■ **EXERCISE INPUT**:
────────

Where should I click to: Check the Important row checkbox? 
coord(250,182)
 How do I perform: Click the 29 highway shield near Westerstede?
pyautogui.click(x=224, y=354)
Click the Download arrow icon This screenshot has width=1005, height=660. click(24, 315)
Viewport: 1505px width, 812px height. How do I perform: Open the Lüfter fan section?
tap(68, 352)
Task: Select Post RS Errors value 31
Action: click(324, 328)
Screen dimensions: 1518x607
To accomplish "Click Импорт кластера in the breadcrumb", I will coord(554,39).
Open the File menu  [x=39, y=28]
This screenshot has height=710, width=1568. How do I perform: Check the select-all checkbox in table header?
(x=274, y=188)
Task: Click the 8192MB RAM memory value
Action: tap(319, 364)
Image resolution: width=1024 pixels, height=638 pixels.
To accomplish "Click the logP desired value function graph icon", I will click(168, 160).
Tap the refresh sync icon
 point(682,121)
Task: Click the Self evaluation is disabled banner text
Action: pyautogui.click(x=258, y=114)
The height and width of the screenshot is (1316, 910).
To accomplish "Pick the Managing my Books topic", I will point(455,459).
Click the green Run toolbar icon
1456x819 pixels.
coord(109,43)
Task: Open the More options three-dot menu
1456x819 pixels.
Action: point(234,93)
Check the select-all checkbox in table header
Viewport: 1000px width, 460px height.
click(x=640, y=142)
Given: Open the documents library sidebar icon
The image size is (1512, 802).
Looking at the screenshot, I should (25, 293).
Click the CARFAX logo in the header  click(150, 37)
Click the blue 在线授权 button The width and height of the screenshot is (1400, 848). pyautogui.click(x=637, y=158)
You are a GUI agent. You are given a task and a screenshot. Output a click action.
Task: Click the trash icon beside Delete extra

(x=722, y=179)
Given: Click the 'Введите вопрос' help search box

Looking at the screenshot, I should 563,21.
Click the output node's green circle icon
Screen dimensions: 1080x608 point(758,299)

────────

■ **WHAT NEEDS TO BE DONE**: Please render the data above as a numbered list, leaving out the blank lines.

■ **EXERCISE RESPONSE**:
1. Where should I click to: Check the Important row checkbox? 
2. coord(250,182)
3.  How do I perform: Click the 29 highway shield near Westerstede?
4. pyautogui.click(x=224, y=354)
5. Click the Download arrow icon This screenshot has width=1005, height=660. click(24, 315)
6. Viewport: 1505px width, 812px height. How do I perform: Open the Lüfter fan section?
7. tap(68, 352)
8. Task: Select Post RS Errors value 31
9. Action: click(324, 328)
10. Screen dimensions: 1518x607
11. To accomplish "Click Импорт кластера in the breadcrumb", I will coord(554,39).
12. Open the File menu  [x=39, y=28]
13. This screenshot has height=710, width=1568. How do I perform: Check the select-all checkbox in table header?
14. (x=274, y=188)
15. Task: Click the 8192MB RAM memory value
16. Action: tap(319, 364)
17. Image resolution: width=1024 pixels, height=638 pixels.
18. To accomplish "Click the logP desired value function graph icon", I will click(168, 160).
19. Tap the refresh sync icon
20.  point(682,121)
21. Task: Click the Self evaluation is disabled banner text
22. Action: pyautogui.click(x=258, y=114)
23. The height and width of the screenshot is (1316, 910).
24. To accomplish "Pick the Managing my Books topic", I will point(455,459).
25. Click the green Run toolbar icon
26. 1456x819 pixels.
27. coord(109,43)
28. Task: Open the More options three-dot menu
29. 1456x819 pixels.
30. Action: point(234,93)
31. Check the select-all checkbox in table header
32. Viewport: 1000px width, 460px height.
33. click(x=640, y=142)
34. Given: Open the documents library sidebar icon
35. The image size is (1512, 802).
36. Looking at the screenshot, I should (25, 293).
37. Click the CARFAX logo in the header  click(150, 37)
38. Click the blue 在线授权 button The width and height of the screenshot is (1400, 848). pyautogui.click(x=637, y=158)
39. You are a GUI agent. You are given a task and a screenshot. Output a click action.
40. Task: Click the trash icon beside Delete extra
41. (x=722, y=179)
42. Given: Click the 'Введите вопрос' help search box
43. Looking at the screenshot, I should 563,21.
44. Click the output node's green circle icon
45. Screen dimensions: 1080x608 point(758,299)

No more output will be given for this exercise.